- **SOURCE RECORDS**
-=-=-

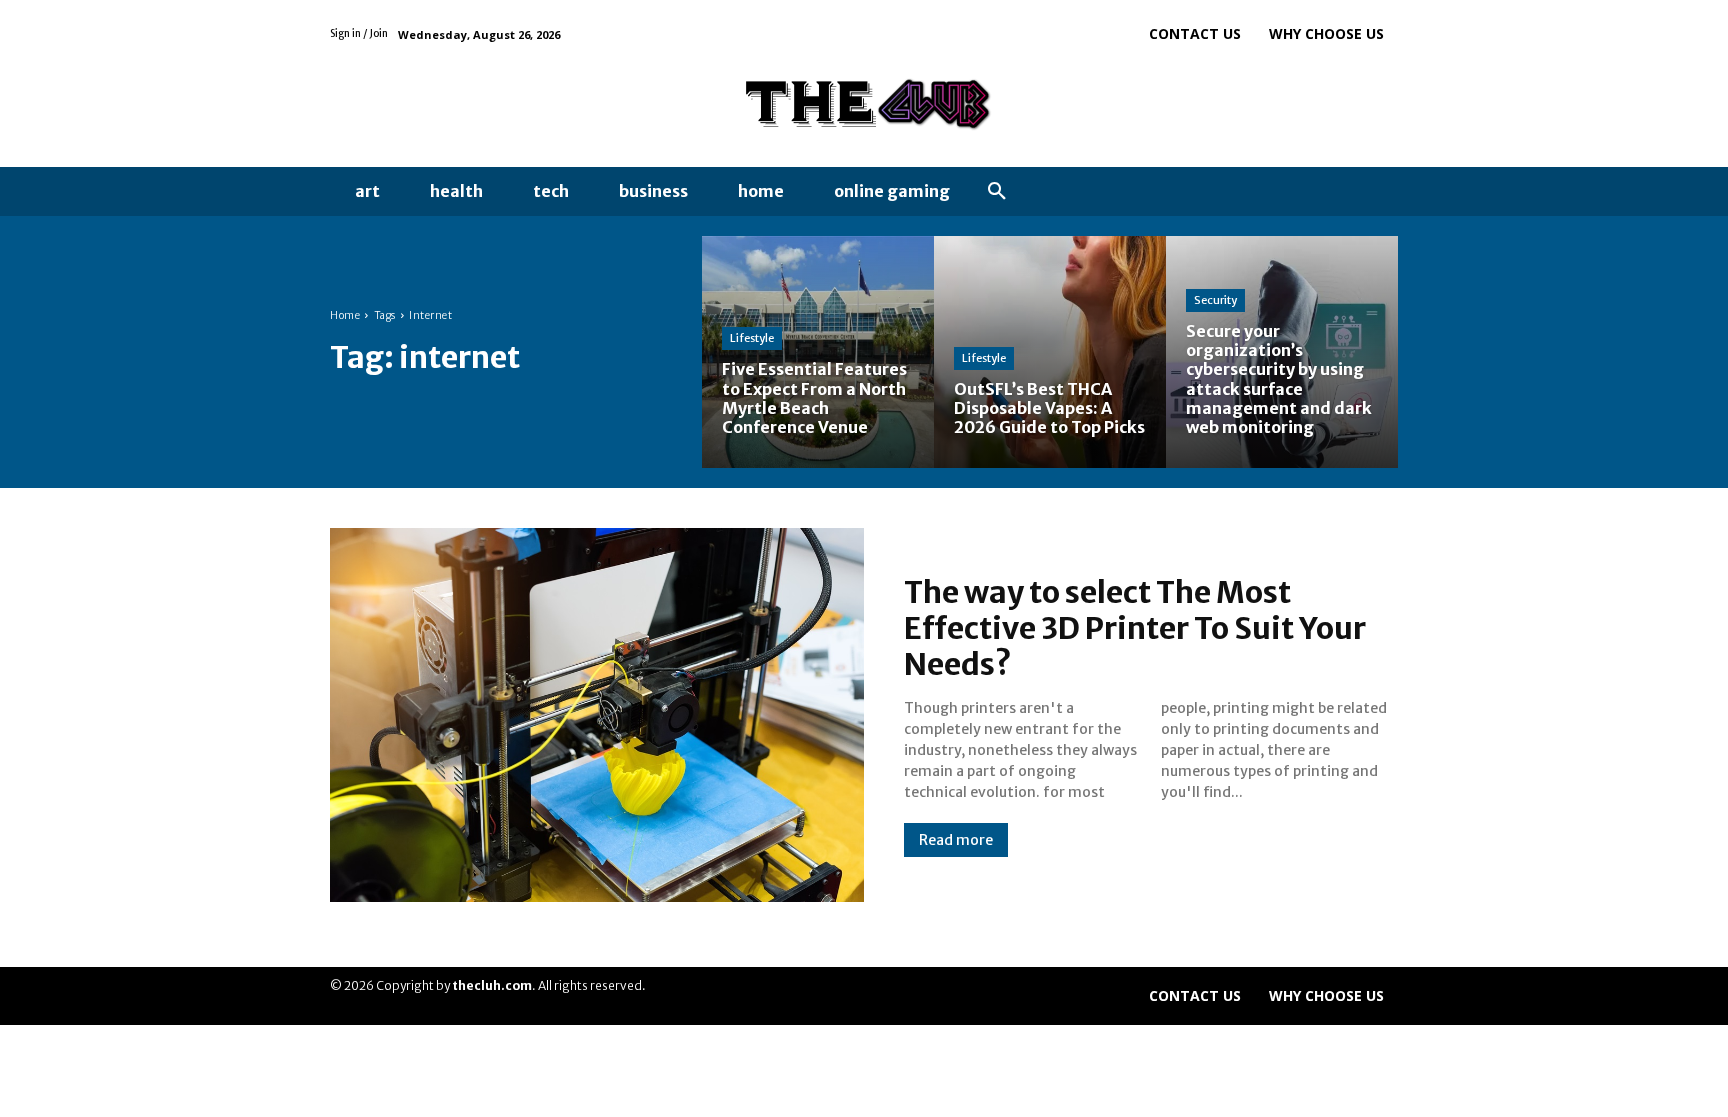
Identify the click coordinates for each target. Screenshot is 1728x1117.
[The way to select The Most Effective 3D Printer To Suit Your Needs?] (597, 715)
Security (1215, 300)
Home (345, 315)
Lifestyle (752, 338)
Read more (956, 840)
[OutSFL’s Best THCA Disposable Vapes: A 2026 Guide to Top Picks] (1050, 352)
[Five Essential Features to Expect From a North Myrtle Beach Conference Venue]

-=-=-

- **WHAT YOU HAVE TO DO**
Everything from the first line of the entries above through the line with "[OutSFL’s Best THCA" should be duplicated exactly, except the pictures.

- **RESULT FOR THIS TASK**
Identify the click coordinates for each target. Screenshot is 1728x1117.
[The way to select The Most Effective 3D Printer To Suit Your Needs?] (597, 715)
Security (1215, 300)
Home (345, 315)
Lifestyle (752, 338)
Read more (956, 840)
[OutSFL’s Best THCA Disposable Vapes: A 2026 Guide to Top Picks] (1050, 352)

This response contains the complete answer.